There is a sense among fans of Essex favouritism with regards to Bopara. Both Flower and Gooch, Essex stalwarts, have rated Bopara highly. They stood by another Essex player, Cook, when he went through his run drought, and he repaid them in Australia. Despite their words, Bopara's support has always seemed less meaningful than Cook's. There is a sense that he isn't trusted within the team. The words coming from the England management have always sounded empty. The sighs of 'Oh, Ravi' that echo around Twitter and England's grounds appear to be mimicked by the looks of dismay on the faces in the dressing room.

So, England persevere with Ravi. He is in a catch-22 situation: clearly down on form, down on confidence and, one could argue, down on support from the fans. Keeping him in the team feels cruel.

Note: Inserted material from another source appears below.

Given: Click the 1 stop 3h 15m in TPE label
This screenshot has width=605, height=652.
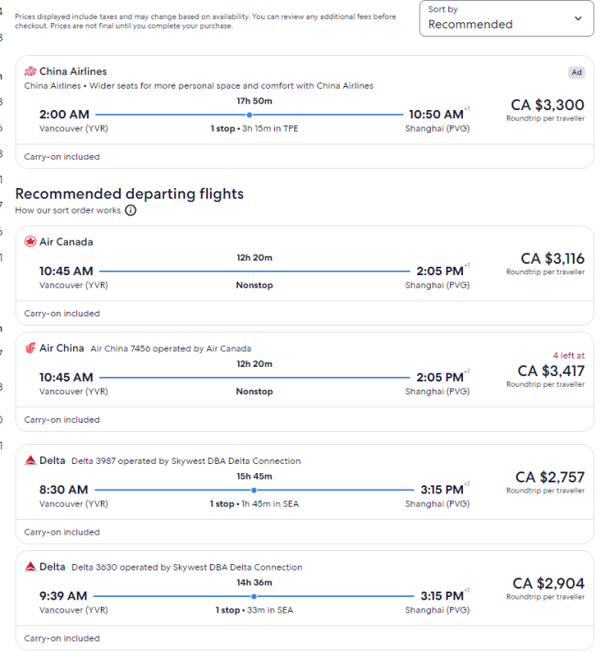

Sending him out in front of the best pace attack in the world, when at times he looks like he'd struggle against a medium pace county bowler, and watching him flounder, has become voyeuristic, and not in a good way. Dropping him may damage his confidence further, but realistically, how much more can he take? Viewed by the opposition as a walking wicket, he will be targeted by the bowlers, mocked by the fans and surely, his confidence will plummet even further. Bopara is a talent, but he's a talent that is not being respected by a team that prides itself on man management. Let him go away, and work on his technique. Stop sending him out to face the lions.